Wednesday 17 November 2010

The Ticking Clock in the Dusty Room

Inspired by the photo prompt at Magpie Tales

Lying in a hollow room, the musty smell of years gone by creeps over the pealing walls.  Dust, layered deep into the floor curls like a fires plume with each breath.  Ever inch of this place oozes a sense of death, except for the calm, rhythmic ticking of the old grandfather clock.

Muted, wooded thuds as it beats the drums to the gates of hell, or whatever this place might be.  Reaching upwards, the blood starts pounding in his head, incredible pain, almost overwhelming him.  Flickering vision, eyes as though they might burst from his head.  Desperately fighting the swelling sickness, he tries again to reach for the chair.

The rough, silken dusted surface tries to escape from his weak fingers, but he manages to hold on.  The whole room swimming as though is were a virtual reality booth.  Through the dust caked on his face he tastes dampness, instinctively recoiling - his hand returns a terrible shade of red.

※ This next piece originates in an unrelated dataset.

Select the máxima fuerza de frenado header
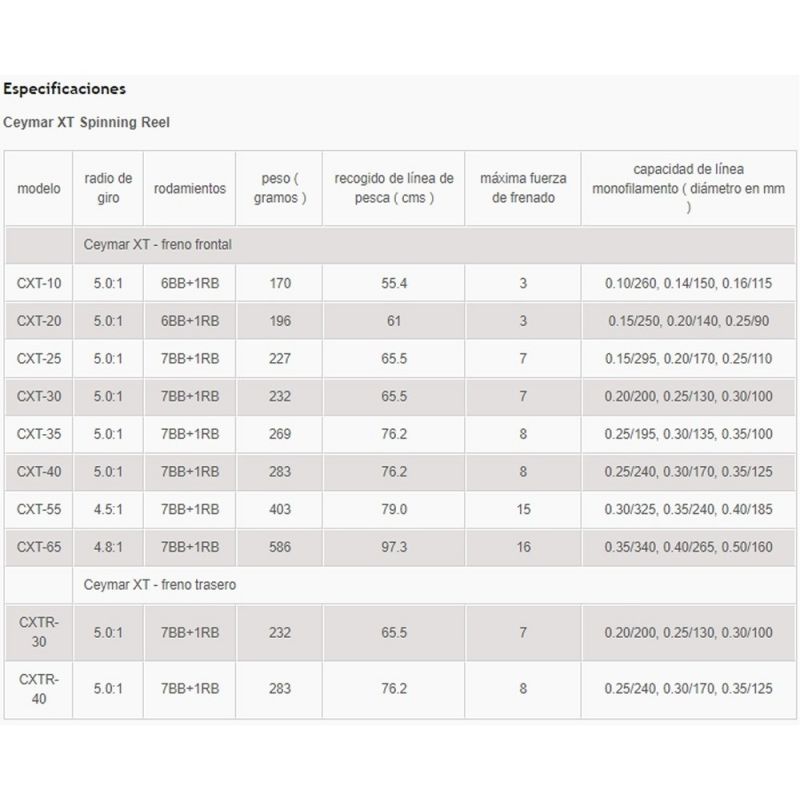tap(522, 188)
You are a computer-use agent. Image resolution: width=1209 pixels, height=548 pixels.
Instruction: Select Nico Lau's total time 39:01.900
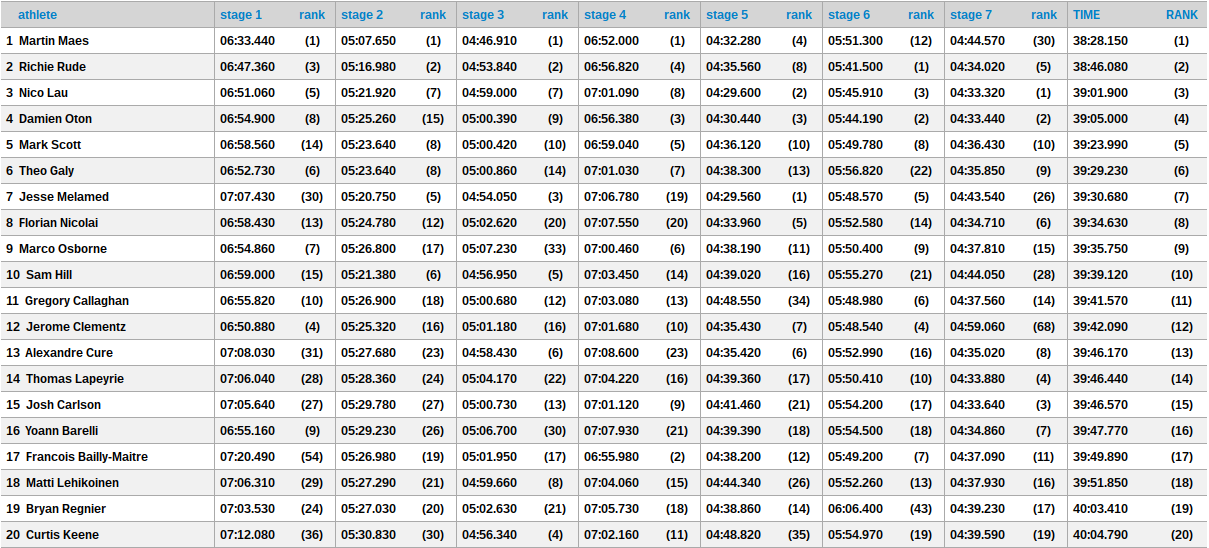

Memories fuzzy, like a lost little fly, floating from flower to dinner to why.  An evening of laughter at a beautiful old theatre... was that tonight?  Or a millennia ago?  "Dong!"  His nonsensical thoughts interrupted by chimes, of the familiar friend in the corner of the room.  Nestled within stacks of yellowed papers.

He hauls his trembling frame on to the chair, surveying the bleak, desolate room.  Evidence lying in the carpeted mist, two footsteps in... dragging something heavy.  A terrified giggle escapes.  Involuntarily breaking the grandfather's rhythm, the hypnotic trace momentarily silent..

Then all of sudden, shimmering light floods the room, blinding his bleary eyes and with the bright dust cloud explosion.  Aghast, he looks at the shadow, a familiar shape outlining the door.  Him.  Again.  "Why?" A mumble was all he could muster.  "Why did you have to do this?"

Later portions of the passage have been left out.